* _What to work on_: Take every line in the entries that includes the word "agent" and copy it.

* _Input data_:
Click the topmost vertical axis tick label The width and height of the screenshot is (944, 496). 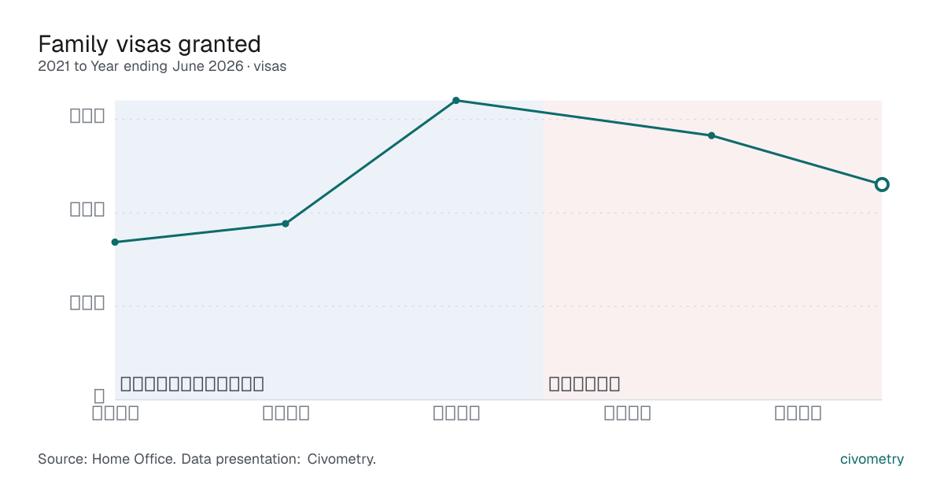[87, 116]
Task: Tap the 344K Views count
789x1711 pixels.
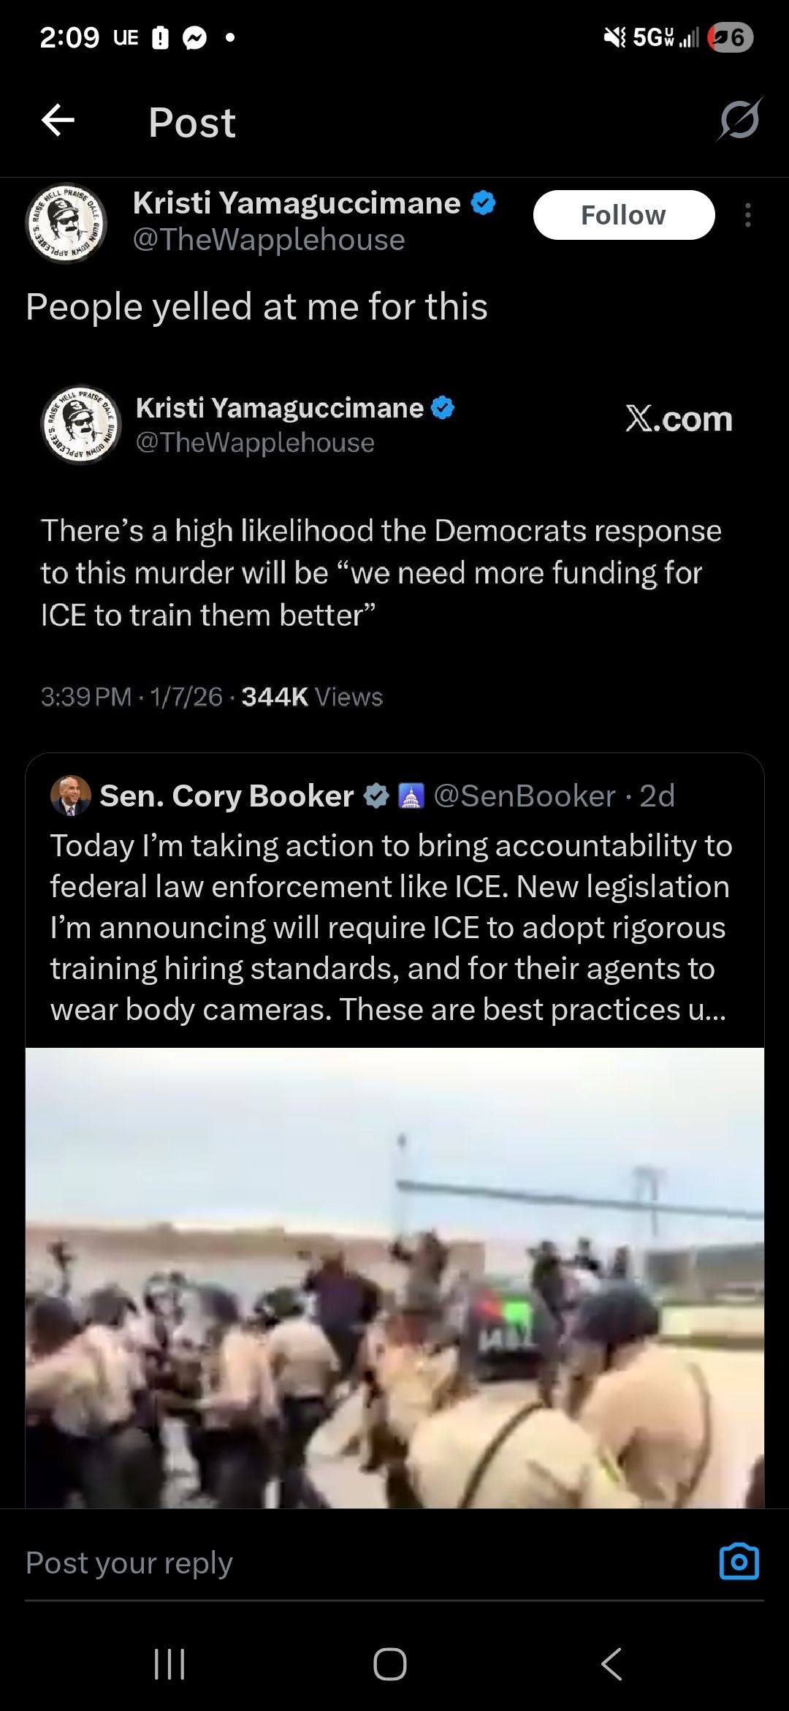Action: point(312,697)
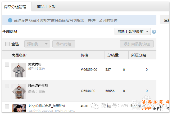The width and height of the screenshot is (172, 114).
Task: Expand the 添加到 dropdown
Action: 37,44
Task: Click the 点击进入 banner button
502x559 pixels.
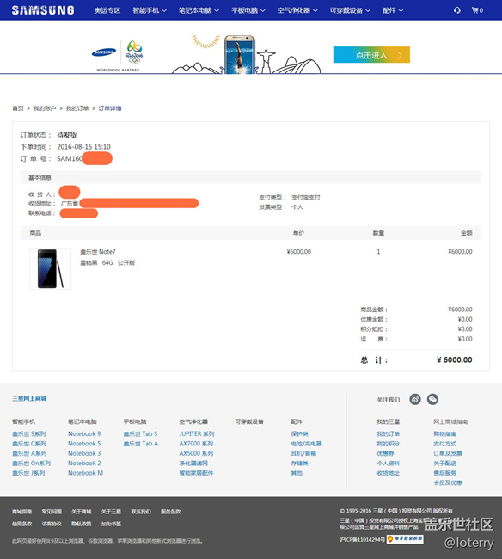Action: point(371,55)
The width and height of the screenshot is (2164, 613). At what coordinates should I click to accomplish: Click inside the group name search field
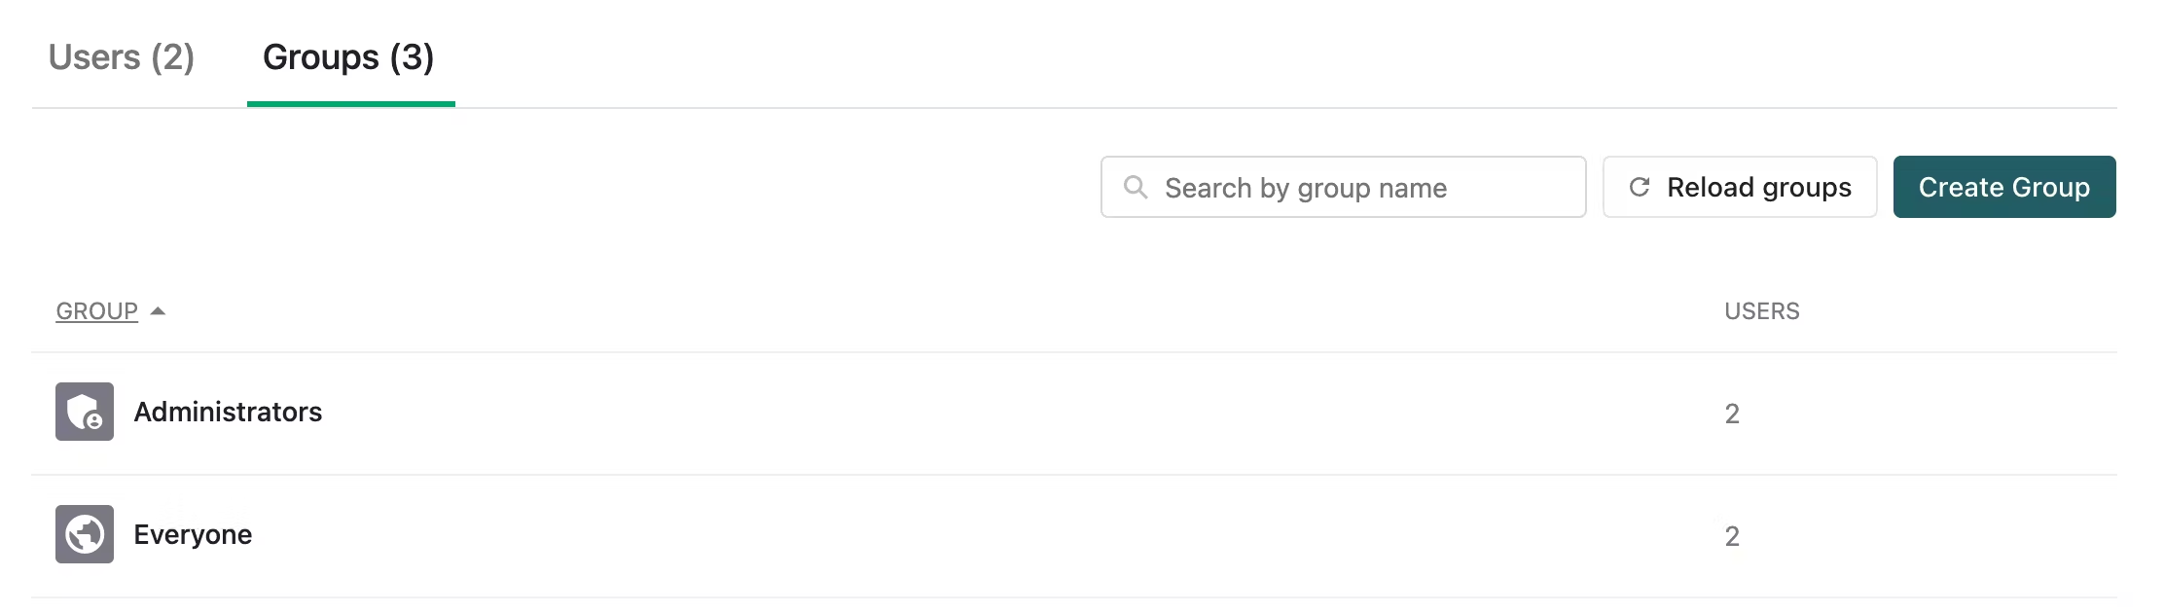[x=1343, y=187]
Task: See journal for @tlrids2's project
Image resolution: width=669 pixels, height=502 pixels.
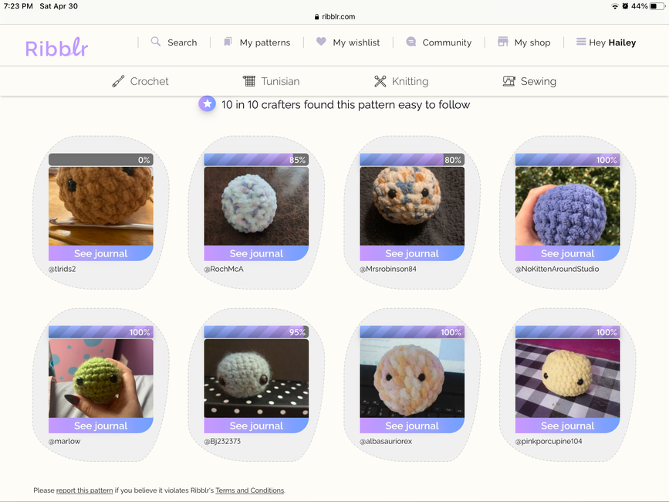Action: tap(100, 253)
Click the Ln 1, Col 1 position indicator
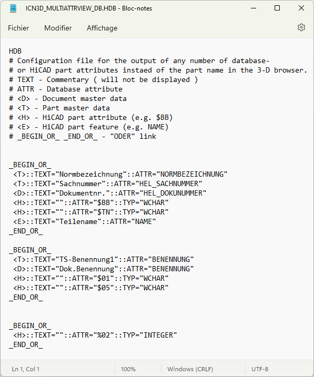 pos(25,369)
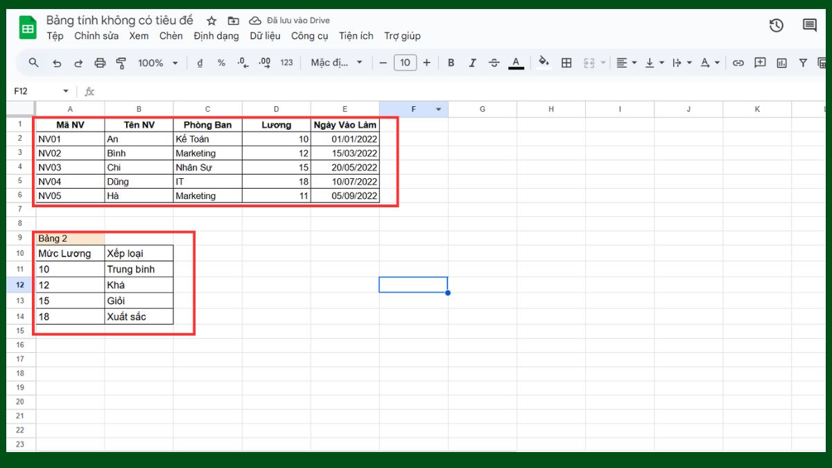Screen dimensions: 832x468
Task: Toggle strikethrough formatting
Action: tap(494, 62)
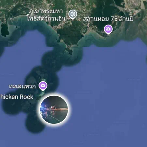Open the circular night boat photo
147x147 pixels.
pos(54,110)
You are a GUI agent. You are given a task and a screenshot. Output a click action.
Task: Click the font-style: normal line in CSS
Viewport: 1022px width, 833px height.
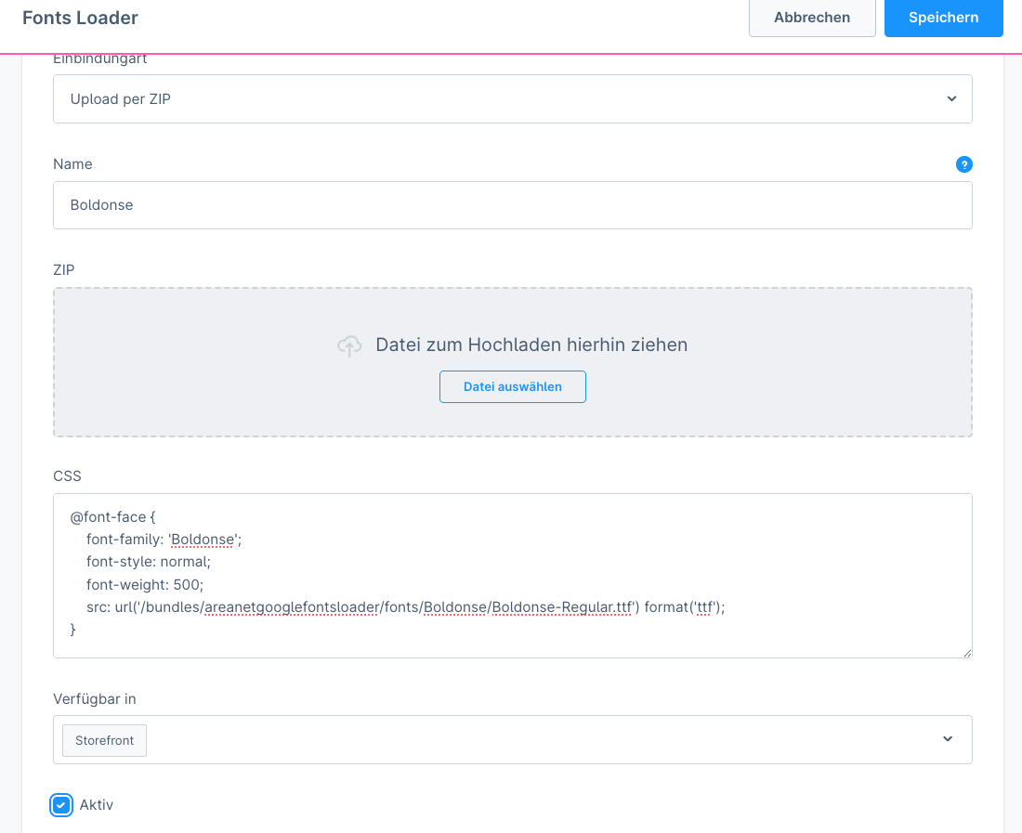(149, 562)
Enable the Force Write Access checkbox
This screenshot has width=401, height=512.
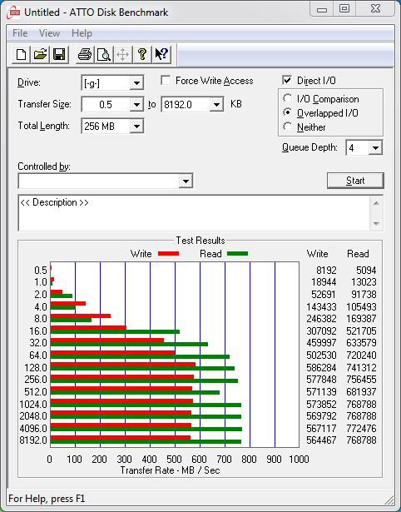[166, 80]
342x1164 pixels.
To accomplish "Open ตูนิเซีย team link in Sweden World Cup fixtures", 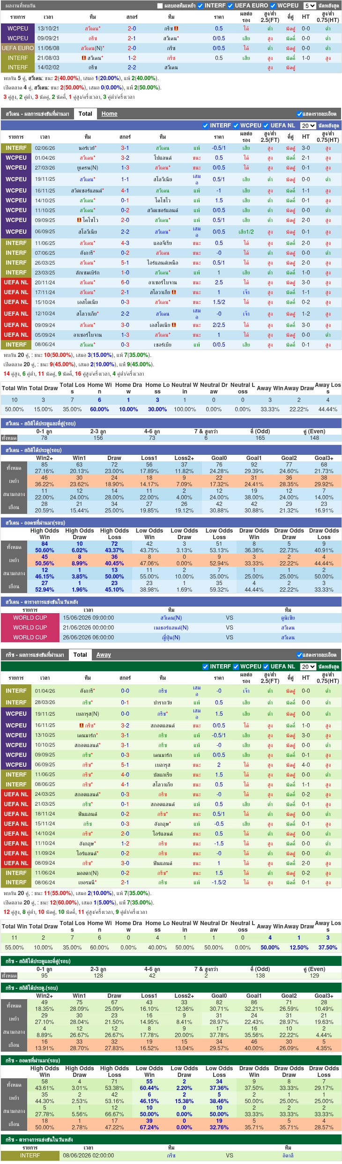I will coord(288,618).
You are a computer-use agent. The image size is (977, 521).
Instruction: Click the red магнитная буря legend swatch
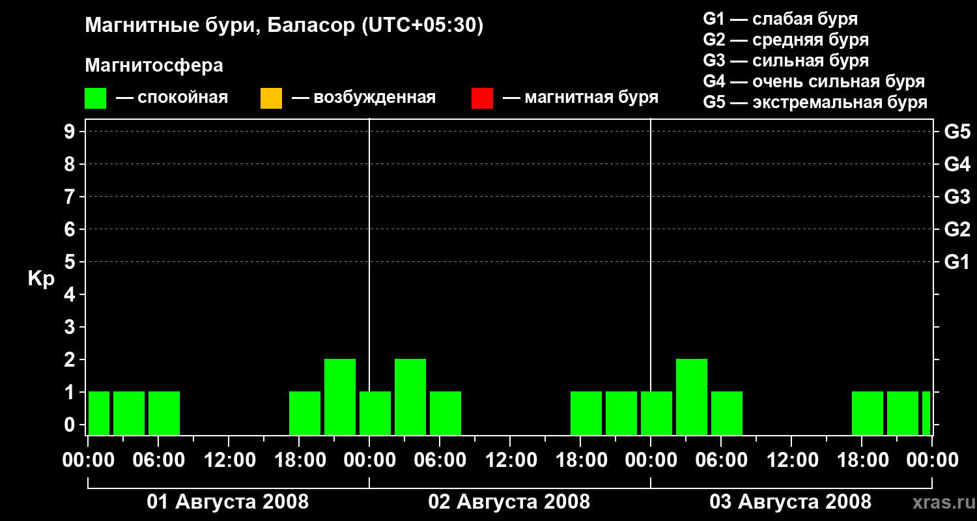(x=482, y=98)
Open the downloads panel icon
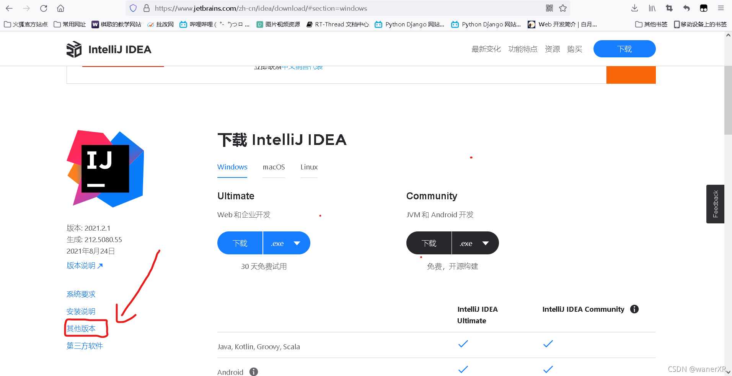The width and height of the screenshot is (732, 376). pos(634,8)
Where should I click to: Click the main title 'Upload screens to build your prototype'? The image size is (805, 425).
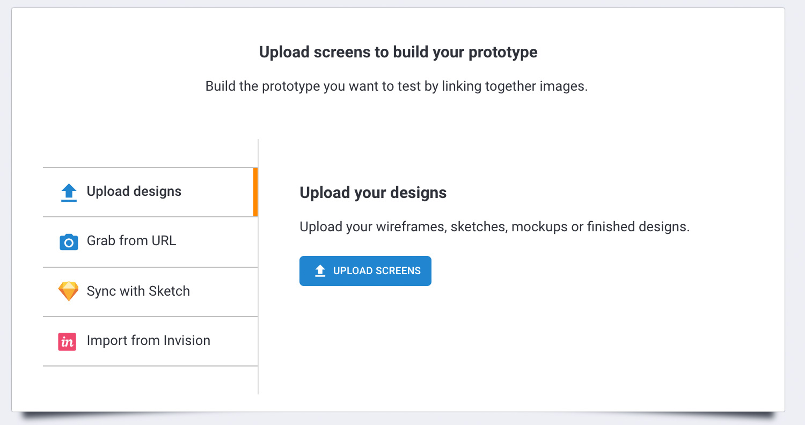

* _Response to the task_:
You are a GUI agent. You are given a task and a screenshot. Output a click action.
You are a computer-use agent. The image size is (977, 521).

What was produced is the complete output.